● Written task:
In the entries below, copy out every line from the one containing "This screenshot has height=740, width=869." down to the one containing "the $135,000 amount", keeping both of those lines and leaving out any pictures.

++++ Items

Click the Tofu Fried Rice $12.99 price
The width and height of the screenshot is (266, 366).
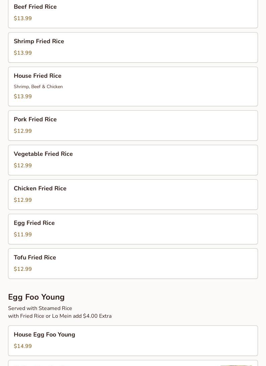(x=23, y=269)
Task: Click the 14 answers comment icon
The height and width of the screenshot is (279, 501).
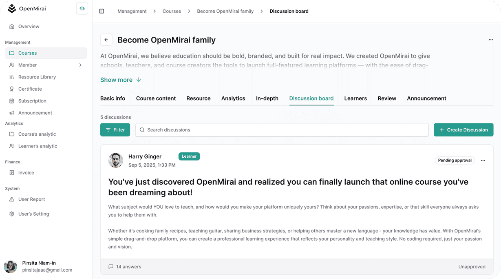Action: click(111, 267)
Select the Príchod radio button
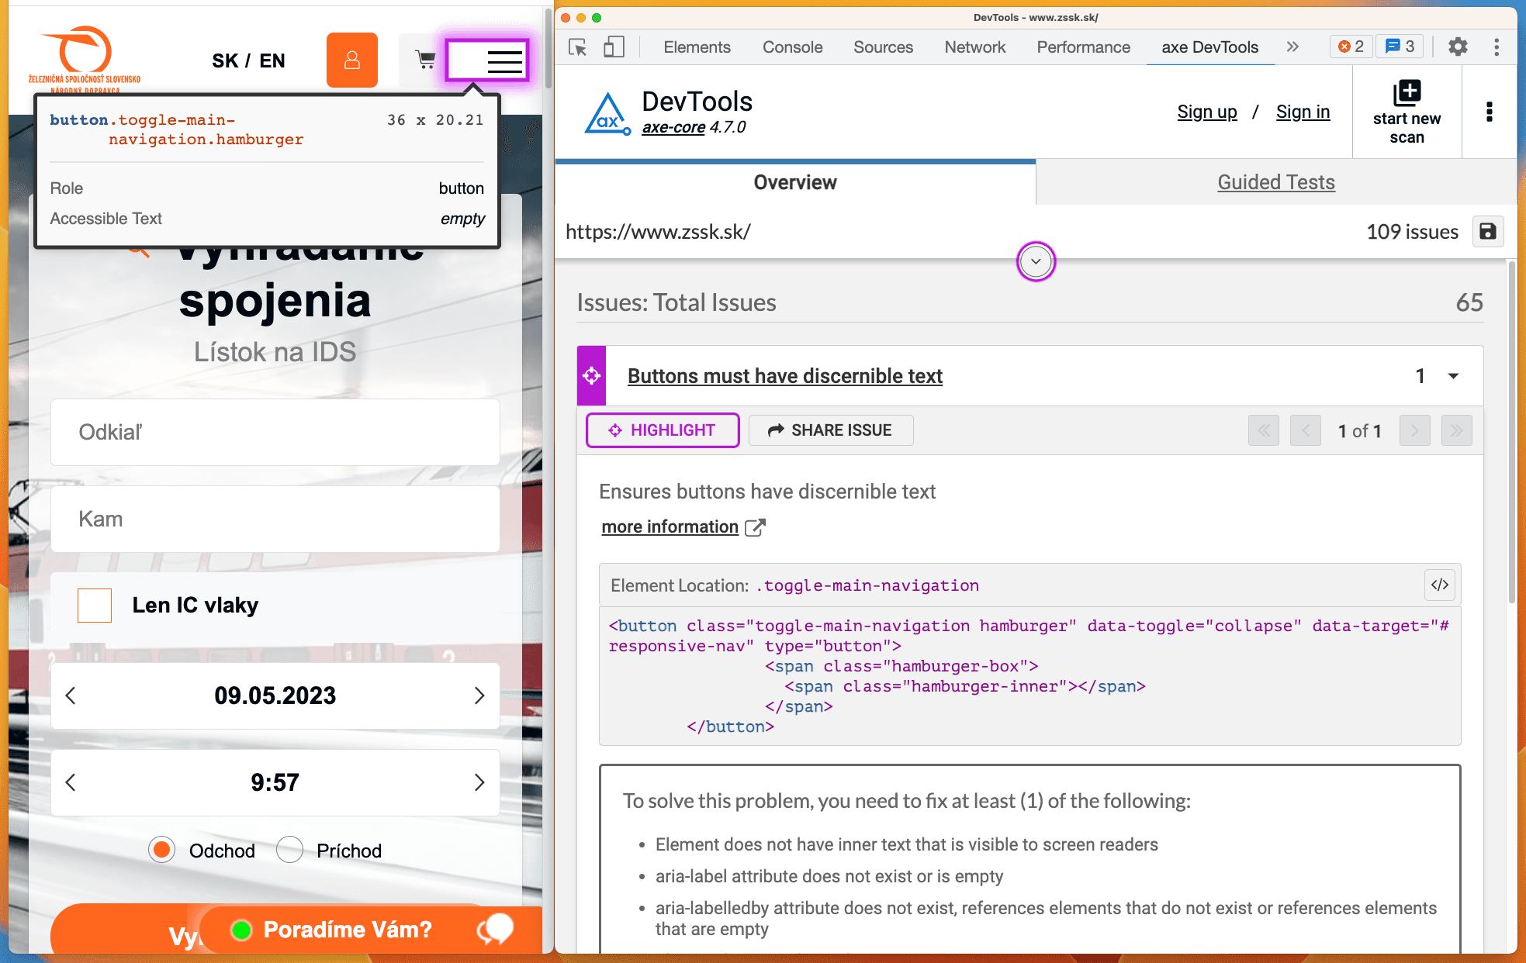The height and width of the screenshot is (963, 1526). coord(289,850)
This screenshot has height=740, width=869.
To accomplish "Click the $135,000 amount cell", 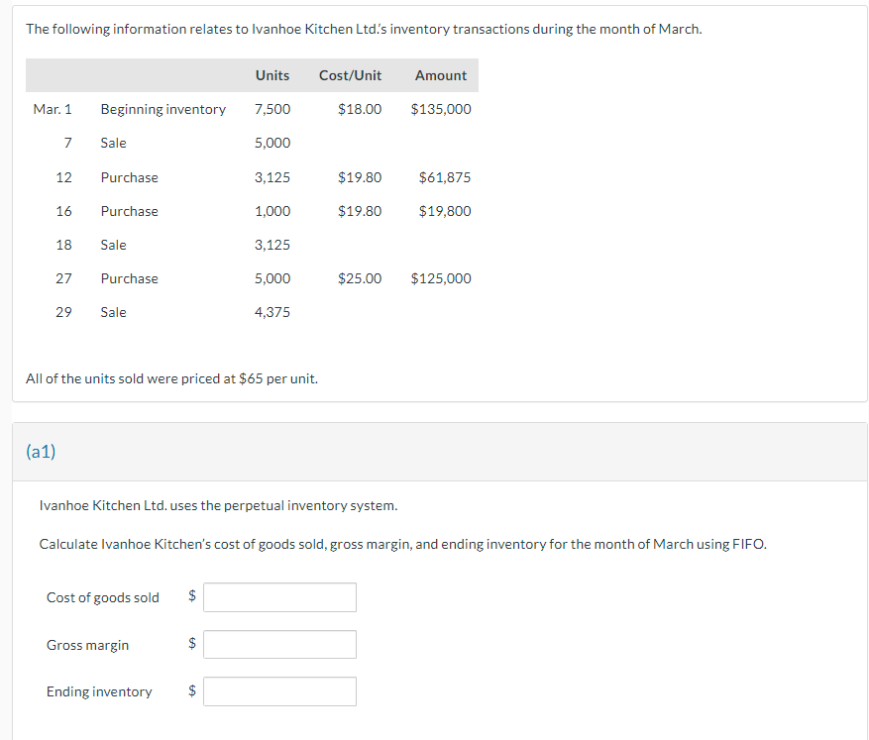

++++++++
++++ Items

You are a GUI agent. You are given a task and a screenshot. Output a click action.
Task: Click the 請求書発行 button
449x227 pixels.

++++++++

● Written answer:
This screenshot has height=740, width=869.
To accomplish "Click the $135,000 amount cell", 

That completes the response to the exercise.